Ministers from the Conservative-Liberal Democrat coalition and the leader of the opposition Labor party have said they would not accept the extra cash.
But they have little power over the issue, after members of parliament (MPs) delegated salary decisions to a body of unelected officials in the wake of the 2009 expenses scandal.
The Independent Parliamentary Standards Authority (IPSA) is expected to recommend this week that MPs' pay rises from £66,396 to £74,000 — about $121,000 — a year after the 2015 election.
Research by the watchdog earlier this year found that 69 percent of MPs believe they are underpaid and on average, they suggested a salary of £86,250.

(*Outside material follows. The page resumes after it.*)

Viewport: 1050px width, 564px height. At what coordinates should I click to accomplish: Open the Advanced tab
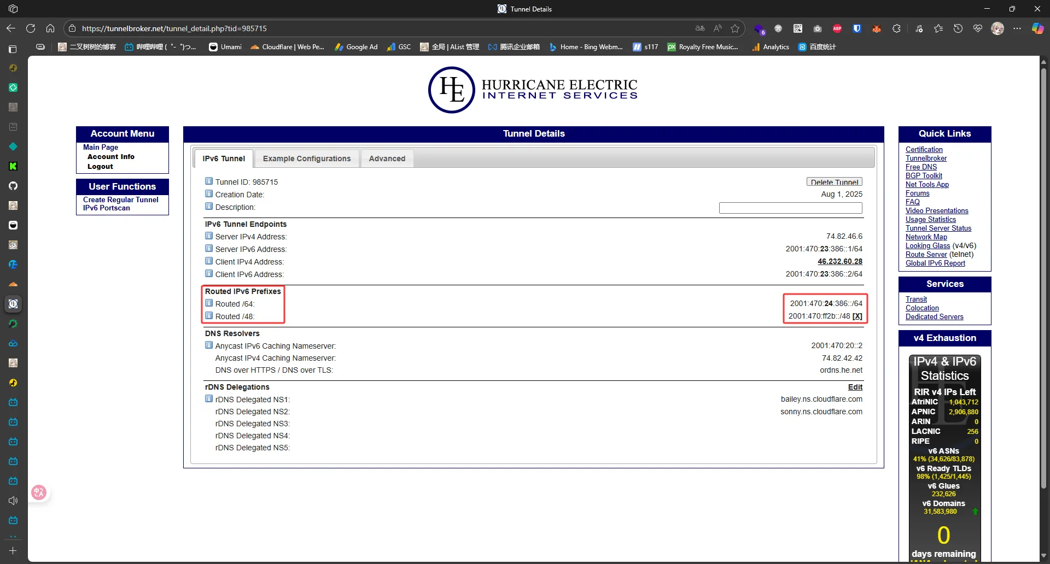tap(387, 158)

But Danny Alexander, the second most senior minister in the Treasury, on Sunday denounced the proposed 11-percent increase as "wholly inappropriate."
"Most people will find it utterly incomprehensible that at a time of pay restraint for the public sector, at a time of further squeezes on government spending, that IPSA should be recommending (that)," he told BBC television.
"I think it would be wholly inappropriate for MPs to get such a large pay rise at a time when every other public sector worker sees their pay rises capped at one percent.
"I have said in the past that of course, personally, I wouldn't accept it."
Defense Minister Philip Hammond echoed this message, saying that while there were good arguments for a pay increase — notably to attract professionals into parliament — this was "not the moment."
The coalition has since 2010 been implementing an austerity program to help reduce the deficit, and the spending cuts are not expected to ease for several years to come.
"So long as I'm the defense secretary presiding over a situation where the troops that serve our country so brilliantly are facing a one-percent pay rise, I won't be taking a pay increase," Hammond told BBC radio.
Conservative Prime Minister David Cameron has stopped short of pledging to reject the cash but his spokesman urged restraint from IPSA.
"We believe that the cost of politics should be going down, not up," the spokesman said.